In March 2012, an analysis was performed to determine the effectiveness of NC DERP. The target population for this analysis included adult patients who were enrolled in NCDERP between 2007 and 2010, have type 2 diabetes, and have both baseline and post-program A1C measurements. Based on a review of various participant data sheets, 310 participants met all of these criteria. Analysis of their records indicated that NCDERP generates $1.21 in medical care cost-avoidance benefits for every $1 spent on this intervention, representing a 21% return on investment. Source: Joanne Rinker & Marti Wolf, N.C. Diabetes Education Recognition Program: ADA Recognition for a Combined Program at Local Health Departments and community Health Centers in North Carolina, 30 Clinical Diabetes 110 (2012).

Outcome Measures

Participant Behavioral Outcomes:

  • Self Foot Exams:
    • Increase in the percentage of patients performing daily foot self-exams (Goal: 75% of patients report they are checking their feet daily).
  • Outcome Measure:
    • Hemoglobin A1c: Increase in the percentage of patients having an A1C of ? 7% (Goal: 75% of patients with a pre- and post-test will have a Hgb A1c of 7% or less).
    • Blood Pressure: Increase in the percentage of patients having a BP of 130/80 or less (Goal: 75% of patients who complete the DSME program will have a post-program BP of 130/80 or less).
    • Gestational Diabetes: For those health departments participating in the NC Diabetes Education Recognition Program that provide diabetes self-management education to women with gestational diabetes, the health department will measure A1c, BP and checking blood glucose four times a day (not self foot exams).
    • Participant Behavioral Outcomes: Increase in the percentage of patients with gestational diabetes checking their blood glucose four times a day (Goal: 75% of women with gestational diabetes will report checking) their blood glucose four times a day.

Process Measures

The NC Diabetes Education Recognition Program will meet all of the standards established by the American Diabetes Association in the current National Standards for Diabetes Self-Management Education.
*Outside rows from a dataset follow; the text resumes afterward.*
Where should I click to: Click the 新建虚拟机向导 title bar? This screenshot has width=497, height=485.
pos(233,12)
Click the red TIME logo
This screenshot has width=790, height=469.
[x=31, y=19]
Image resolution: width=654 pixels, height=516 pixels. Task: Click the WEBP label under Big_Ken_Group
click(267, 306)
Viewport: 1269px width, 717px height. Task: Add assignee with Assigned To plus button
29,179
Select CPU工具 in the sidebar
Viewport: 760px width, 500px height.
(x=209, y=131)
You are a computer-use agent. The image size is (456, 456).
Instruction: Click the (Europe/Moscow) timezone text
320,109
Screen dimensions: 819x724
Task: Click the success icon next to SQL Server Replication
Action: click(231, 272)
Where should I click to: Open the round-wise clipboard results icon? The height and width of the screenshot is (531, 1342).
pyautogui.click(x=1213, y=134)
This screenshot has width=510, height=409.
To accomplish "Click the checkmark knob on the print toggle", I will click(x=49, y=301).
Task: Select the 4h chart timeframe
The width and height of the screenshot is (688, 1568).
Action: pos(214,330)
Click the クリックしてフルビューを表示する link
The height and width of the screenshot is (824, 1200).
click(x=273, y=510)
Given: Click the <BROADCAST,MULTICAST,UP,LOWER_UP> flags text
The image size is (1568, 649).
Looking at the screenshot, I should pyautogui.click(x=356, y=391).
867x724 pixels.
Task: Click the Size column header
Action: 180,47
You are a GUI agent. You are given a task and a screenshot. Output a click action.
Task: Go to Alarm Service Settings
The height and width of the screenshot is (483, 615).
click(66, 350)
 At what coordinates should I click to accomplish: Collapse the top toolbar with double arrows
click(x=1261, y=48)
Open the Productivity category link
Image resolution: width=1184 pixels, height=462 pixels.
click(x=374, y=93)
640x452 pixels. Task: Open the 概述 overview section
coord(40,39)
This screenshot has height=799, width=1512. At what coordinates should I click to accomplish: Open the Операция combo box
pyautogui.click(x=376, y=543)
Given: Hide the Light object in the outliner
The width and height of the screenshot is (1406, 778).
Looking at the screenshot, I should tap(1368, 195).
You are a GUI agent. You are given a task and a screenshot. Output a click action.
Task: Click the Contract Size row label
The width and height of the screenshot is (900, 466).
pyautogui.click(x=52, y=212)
One component of these standards is establishing a method to measure the effectiveness of the education processes and determine opportunities for improvement using a written continuous quality improvement plan that describes and documents a systematic review of the process and outcome data. Continuous Quality Improvement (CQI) is a formal process/plan that is a cyclic series of steps designed to enhance DSME processes leading to improved participant and DSME outcomes. The N.C. Division of Public Health has adopted the PDSA (Plan, Do, Study, Act) methodology for quality improvement.

PDSA steps include:

  1. Select the problem/process that will be addressed first and describe the improvement opportunity.
  2. Describe the current process surrounding the improvement opportunity.
  3. Describe all of the possible causes of the problem and agree on the root cause.
  4. Develop an effective and workable solution and action plan including targets for improvement.
  5. Implement the solution or process change.
  6. Review and evaluate the result of the change.
  7. Reflect and act on learnings.

All sites may be asked to complete a documentation chart audit to assure that ADA standards are being met. Audit sheets will be sent to the sites, and the sites will be asked to audit 10 charts, or 10%, whichever is greater. Sites will be given 30 days to complete the audit forms and return components, and will follow up with theindividual/family with each site to discuss any necessary action. In addition, during each site visit, the Instructional Team will conduct a random chart audit of 10% of charts (maximum of 10) to confirm that standards are being met. While chart audits are not a quality improvement method alone, the purpose of the audits is to identify and address any issues of documentation. Information gleaned from the audits may be incorporated into a quality improvement opportunity. Results of all performance improvement activities will be reported during the annual meeting of the Advisory Committee, and recommendations for action will be made. The results obtained will be used as part of the PDSA process to improve the diabetes self-management education program offered at the sites to ensure that all ADA Standards are met.